#### Gekozen fragment
========================

Hoofdstuk 2

 

Bron: Archief Cornets de Groot.

[p. 7]

De eerste dagen pendelen we tussen Bogor en Jakarta heen en weer.
Je houdt het in Jakarta geen dagen lang uit. Je bent er teveel de gevangene van de zon, de hitte, de drukte, de overbevolking en het verkeer. Maar we zijn nog niet in Pasar Ikan geweest, nog niet in het aquarium. We hebben Sunda Kelapa met zijn handelsvloot van zeilschepen nog niet gezien. De kippetjesbrug en het fort evenmin. Si Djagoer wacht, het kanon met zijn schunnig handgebaar in het sluitstuk, waar ik altijd om lachen moest. Tanah Abang, de legendarische begraafplaats. En Pieter Erberveld dan, de schandsteen met zijn kop, en die lans door het schedeldak ervan, dat gruwelijk doodshoofd dat me als kind verbijsterde door de schrik die het me aanjoeg. Ik wilde niets van deze dingen missen, zo vaak ben ik hier niet…
Men raadt mij vooral ook de Taman Mini aan, waarvan ik uit de beschrijving en het woord ‘mini’ begrijp, dat het een soort Madurodam moet zijn. Het is gesticht door mevrouw Suharto, die nimmer verzuimt op de tv te verschijnen als haar man daarop verschijnt, – ongeëmancipeerd gedrag als voortvloeisel van die raadselachtige psychologie van slaafse navolging en Wille zur Macht, die niet meer van elkaar te onderscheiden zijn, en die het leven van zijn glimlach berooft.

========================

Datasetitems
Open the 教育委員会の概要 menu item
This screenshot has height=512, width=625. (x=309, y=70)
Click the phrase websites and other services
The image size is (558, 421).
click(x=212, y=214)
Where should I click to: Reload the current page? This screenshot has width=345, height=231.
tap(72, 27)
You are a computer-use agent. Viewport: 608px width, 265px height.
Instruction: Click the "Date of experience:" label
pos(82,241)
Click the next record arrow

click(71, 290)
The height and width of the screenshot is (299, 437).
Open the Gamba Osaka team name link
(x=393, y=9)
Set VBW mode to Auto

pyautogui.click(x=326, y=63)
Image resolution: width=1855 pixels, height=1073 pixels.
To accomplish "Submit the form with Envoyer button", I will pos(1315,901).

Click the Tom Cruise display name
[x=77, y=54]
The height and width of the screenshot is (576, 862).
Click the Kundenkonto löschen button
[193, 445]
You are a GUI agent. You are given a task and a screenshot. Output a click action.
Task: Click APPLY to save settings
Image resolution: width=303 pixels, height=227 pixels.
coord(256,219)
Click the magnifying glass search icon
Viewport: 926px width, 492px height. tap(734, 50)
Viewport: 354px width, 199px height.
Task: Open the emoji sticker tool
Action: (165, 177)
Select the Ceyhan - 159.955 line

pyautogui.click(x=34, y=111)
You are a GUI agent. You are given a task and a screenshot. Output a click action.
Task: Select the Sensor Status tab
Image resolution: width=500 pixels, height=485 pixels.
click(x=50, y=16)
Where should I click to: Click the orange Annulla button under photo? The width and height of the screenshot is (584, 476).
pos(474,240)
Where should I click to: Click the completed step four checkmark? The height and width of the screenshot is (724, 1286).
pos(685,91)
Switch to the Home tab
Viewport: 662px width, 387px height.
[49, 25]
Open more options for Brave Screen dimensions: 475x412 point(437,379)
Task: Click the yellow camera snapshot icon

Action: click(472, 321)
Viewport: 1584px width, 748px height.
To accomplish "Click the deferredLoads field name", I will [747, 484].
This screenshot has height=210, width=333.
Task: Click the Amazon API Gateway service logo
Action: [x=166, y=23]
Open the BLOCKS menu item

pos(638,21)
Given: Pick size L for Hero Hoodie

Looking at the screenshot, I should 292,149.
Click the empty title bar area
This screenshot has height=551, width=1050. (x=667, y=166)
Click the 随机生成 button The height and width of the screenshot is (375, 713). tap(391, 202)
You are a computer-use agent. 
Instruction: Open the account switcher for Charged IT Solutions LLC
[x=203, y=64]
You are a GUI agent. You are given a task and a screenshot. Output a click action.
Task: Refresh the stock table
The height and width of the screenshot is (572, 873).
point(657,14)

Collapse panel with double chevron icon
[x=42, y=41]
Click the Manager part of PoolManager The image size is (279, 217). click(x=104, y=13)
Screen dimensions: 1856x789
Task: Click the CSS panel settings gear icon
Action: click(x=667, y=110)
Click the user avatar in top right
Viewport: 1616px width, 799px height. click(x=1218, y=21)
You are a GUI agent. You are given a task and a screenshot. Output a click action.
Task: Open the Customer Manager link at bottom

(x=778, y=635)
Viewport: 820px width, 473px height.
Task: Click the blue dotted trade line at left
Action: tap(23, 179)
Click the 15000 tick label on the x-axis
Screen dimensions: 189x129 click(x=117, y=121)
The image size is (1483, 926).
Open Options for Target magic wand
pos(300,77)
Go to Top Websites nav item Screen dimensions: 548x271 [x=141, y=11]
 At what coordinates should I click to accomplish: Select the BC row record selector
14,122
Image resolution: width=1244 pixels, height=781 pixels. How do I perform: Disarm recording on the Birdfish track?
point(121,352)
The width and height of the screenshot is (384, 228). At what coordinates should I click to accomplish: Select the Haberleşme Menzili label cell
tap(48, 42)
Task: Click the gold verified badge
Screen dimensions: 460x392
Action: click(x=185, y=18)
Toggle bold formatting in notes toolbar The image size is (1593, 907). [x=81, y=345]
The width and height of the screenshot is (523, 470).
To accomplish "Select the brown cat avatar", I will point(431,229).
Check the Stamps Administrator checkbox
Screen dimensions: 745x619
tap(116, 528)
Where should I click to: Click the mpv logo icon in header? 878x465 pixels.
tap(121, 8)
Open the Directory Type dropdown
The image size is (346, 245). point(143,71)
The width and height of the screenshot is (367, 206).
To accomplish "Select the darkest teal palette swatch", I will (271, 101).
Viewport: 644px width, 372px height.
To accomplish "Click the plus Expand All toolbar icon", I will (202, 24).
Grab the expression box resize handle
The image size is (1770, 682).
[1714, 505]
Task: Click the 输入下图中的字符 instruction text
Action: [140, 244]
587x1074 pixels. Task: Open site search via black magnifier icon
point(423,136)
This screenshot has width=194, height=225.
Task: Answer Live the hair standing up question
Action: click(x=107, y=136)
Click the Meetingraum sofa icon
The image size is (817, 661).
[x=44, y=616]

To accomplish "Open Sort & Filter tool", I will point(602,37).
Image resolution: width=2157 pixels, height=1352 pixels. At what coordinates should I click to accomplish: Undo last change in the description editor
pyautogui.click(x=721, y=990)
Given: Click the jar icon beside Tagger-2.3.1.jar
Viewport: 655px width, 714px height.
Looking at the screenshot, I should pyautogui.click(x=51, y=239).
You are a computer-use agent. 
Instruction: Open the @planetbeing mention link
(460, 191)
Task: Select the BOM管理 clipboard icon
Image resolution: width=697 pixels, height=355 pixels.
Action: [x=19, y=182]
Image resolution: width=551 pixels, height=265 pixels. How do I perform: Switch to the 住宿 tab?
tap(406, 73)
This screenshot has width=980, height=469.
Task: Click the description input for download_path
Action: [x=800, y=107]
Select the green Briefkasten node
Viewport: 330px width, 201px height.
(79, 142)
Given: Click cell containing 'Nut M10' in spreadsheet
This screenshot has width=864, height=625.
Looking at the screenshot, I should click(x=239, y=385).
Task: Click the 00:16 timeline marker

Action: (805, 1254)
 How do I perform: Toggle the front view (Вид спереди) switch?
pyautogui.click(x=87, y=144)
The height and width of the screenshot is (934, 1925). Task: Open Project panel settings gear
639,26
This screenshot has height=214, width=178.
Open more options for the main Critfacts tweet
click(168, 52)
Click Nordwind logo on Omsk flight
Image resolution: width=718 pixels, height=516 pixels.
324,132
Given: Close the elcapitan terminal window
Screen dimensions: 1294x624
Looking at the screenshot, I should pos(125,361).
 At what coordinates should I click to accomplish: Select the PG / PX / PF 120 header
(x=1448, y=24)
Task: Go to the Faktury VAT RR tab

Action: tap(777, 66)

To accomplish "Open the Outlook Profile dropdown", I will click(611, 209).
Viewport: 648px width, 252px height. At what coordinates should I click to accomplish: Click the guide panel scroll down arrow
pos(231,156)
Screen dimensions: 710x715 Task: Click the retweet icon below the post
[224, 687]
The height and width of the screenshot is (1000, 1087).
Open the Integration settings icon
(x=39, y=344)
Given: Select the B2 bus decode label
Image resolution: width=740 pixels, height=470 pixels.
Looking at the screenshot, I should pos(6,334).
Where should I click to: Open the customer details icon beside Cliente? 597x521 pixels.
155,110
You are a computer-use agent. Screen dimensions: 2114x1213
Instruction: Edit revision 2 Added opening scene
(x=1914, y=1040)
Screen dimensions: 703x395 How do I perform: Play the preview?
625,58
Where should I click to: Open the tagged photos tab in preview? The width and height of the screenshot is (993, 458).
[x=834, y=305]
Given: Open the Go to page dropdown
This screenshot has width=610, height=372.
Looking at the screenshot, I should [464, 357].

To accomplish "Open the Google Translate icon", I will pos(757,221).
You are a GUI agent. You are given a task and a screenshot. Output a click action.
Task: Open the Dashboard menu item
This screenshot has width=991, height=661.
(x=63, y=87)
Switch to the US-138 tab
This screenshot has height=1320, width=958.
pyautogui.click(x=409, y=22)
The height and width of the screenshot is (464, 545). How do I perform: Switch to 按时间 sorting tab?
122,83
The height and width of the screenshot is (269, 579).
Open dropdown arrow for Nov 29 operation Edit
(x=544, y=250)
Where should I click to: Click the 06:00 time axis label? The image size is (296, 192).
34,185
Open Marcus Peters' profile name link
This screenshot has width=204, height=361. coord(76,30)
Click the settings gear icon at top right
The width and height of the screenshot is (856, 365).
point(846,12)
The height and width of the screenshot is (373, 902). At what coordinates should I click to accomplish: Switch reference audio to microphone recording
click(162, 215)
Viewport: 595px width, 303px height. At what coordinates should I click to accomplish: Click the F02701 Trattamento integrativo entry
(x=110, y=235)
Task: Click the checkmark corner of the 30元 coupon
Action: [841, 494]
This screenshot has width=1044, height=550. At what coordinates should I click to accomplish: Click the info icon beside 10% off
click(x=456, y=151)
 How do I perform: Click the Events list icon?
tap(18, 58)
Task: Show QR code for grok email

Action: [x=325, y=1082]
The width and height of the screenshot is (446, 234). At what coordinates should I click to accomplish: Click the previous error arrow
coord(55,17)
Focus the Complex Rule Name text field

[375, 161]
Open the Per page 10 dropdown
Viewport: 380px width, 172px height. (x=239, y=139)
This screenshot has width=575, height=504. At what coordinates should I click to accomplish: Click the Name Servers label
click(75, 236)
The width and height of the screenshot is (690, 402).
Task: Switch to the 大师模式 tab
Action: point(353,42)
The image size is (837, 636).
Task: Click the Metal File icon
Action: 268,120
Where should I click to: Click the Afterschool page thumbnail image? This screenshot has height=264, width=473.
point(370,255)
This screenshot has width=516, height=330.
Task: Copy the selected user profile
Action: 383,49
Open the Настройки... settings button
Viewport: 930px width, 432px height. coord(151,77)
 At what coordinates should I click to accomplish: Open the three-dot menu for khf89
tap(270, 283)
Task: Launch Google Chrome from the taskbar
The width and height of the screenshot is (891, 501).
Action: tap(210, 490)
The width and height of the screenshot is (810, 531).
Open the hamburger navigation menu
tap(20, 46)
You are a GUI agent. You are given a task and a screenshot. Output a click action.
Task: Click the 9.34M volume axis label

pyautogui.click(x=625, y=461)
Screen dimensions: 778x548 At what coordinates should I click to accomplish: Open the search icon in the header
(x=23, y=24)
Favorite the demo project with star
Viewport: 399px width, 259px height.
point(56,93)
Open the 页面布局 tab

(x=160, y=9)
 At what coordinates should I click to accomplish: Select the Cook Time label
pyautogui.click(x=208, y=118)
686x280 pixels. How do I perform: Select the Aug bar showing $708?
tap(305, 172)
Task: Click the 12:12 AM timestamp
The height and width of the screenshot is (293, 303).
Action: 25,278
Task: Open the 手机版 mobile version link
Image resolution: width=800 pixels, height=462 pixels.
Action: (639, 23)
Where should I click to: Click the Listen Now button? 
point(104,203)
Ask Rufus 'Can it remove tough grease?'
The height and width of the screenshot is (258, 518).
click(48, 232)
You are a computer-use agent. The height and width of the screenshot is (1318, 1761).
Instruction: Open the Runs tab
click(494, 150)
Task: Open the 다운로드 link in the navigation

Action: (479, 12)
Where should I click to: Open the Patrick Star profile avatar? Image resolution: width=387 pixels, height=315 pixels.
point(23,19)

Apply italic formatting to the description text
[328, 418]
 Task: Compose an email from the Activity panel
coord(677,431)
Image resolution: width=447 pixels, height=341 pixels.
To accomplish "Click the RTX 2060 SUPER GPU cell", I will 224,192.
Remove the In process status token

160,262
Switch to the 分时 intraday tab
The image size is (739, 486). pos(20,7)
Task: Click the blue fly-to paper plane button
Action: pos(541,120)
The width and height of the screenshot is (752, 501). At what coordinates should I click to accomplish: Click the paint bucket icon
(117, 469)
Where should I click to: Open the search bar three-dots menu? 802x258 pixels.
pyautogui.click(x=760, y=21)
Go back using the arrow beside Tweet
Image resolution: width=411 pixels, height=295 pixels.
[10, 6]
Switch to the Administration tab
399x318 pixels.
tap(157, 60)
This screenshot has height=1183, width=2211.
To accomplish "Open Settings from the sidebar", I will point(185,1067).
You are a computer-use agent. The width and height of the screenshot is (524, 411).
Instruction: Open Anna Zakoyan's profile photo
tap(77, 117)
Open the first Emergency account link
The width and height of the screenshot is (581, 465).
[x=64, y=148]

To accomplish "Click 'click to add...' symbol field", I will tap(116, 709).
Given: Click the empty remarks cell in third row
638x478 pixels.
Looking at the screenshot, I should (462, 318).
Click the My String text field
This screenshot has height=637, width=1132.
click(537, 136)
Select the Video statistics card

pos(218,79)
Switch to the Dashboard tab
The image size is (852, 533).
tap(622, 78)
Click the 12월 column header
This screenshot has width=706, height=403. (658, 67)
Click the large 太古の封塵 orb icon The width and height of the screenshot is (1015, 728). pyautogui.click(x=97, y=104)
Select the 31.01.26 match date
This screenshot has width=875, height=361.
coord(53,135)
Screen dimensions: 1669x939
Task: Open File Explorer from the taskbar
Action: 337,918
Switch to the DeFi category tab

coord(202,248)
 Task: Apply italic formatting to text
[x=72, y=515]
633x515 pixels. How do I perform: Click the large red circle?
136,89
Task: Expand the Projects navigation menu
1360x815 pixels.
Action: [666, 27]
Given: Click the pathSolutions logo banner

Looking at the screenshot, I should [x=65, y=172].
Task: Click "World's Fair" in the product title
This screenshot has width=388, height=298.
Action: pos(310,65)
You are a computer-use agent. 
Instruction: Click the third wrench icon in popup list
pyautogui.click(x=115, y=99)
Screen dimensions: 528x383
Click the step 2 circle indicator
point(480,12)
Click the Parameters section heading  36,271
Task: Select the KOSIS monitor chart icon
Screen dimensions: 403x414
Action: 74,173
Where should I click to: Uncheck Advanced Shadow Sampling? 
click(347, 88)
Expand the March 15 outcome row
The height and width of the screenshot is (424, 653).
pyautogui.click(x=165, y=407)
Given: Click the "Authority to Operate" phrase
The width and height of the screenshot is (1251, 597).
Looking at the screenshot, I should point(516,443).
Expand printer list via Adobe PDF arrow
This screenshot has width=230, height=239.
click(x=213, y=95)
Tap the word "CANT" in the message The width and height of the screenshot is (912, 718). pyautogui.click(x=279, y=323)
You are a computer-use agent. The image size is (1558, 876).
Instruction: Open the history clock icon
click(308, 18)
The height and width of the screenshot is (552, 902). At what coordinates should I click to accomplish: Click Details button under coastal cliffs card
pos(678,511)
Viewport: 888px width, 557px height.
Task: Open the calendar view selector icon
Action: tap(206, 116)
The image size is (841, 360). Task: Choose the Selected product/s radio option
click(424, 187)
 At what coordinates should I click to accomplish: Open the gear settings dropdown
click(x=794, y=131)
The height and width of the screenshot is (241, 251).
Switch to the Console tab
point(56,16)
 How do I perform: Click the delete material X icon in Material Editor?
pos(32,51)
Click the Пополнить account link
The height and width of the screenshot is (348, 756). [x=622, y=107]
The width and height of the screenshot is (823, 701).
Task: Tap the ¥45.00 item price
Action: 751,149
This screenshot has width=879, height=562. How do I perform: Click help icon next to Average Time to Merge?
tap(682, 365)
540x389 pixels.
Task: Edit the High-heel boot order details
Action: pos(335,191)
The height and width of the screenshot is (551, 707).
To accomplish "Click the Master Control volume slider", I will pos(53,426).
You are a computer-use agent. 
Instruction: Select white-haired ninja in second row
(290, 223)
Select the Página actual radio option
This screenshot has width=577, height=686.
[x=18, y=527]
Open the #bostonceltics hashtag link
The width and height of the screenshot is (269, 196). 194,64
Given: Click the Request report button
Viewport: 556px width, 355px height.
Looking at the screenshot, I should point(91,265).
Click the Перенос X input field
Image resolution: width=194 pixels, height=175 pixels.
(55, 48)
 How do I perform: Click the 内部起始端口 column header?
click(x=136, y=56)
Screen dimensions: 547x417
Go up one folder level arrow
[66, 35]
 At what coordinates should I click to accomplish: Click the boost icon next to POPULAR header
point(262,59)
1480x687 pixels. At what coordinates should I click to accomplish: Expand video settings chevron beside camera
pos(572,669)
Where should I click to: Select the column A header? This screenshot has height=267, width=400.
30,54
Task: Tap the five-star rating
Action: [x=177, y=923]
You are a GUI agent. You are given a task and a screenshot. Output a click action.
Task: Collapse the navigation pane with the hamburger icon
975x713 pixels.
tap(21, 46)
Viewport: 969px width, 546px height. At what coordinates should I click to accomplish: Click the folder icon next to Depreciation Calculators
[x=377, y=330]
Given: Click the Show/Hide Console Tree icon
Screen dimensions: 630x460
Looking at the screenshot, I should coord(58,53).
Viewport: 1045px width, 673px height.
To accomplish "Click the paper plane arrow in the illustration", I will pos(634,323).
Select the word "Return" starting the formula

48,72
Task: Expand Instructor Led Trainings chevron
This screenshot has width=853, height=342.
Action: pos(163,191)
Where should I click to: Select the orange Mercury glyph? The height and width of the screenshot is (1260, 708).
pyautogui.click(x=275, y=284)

========================

#### Opdracht
Schrijf het fragment over Jakarta hierboven woord voor woord en volledig over.

#### Het antwoord
Hoofdstuk 2

 

Bron: Archief Cornets de Groot.

[p. 7]

De eerste dagen pendelen we tussen Bogor en Jakarta heen en weer.
Je houdt het in Jakarta geen dagen lang uit. Je bent er teveel de gevangene van de zon, de hitte, de drukte, de overbevolking en het verkeer. Maar we zijn nog niet in Pasar Ikan geweest, nog niet in het aquarium. We hebben Sunda Kelapa met zijn handelsvloot van zeilschepen nog niet gezien. De kippetjesbrug en het fort evenmin. Si Djagoer wacht, het kanon met zijn schunnig handgebaar in het sluitstuk, waar ik altijd om lachen moest. Tanah Abang, de legendarische begraafplaats. En Pieter Erberveld dan, de schandsteen met zijn kop, en die lans door het schedeldak ervan, dat gruwelijk doodshoofd dat me als kind verbijsterde door de schrik die het me aanjoeg. Ik wilde niets van deze dingen missen, zo vaak ben ik hier niet…
Men raadt mij vooral ook de Taman Mini aan, waarvan ik uit de beschrijving en het woord ‘mini’ begrijp, dat het een soort Madurodam moet zijn. Het is gesticht door mevrouw Suharto, die nimmer verzuimt op de tv te verschijnen als haar man daarop verschijnt, – ongeëmancipeerd gedrag als voortvloeisel van die raadselachtige psychologie van slaafse navolging en Wille zur Macht, die niet meer van elkaar te onderscheiden zijn, en die het leven van zijn glimlach berooft.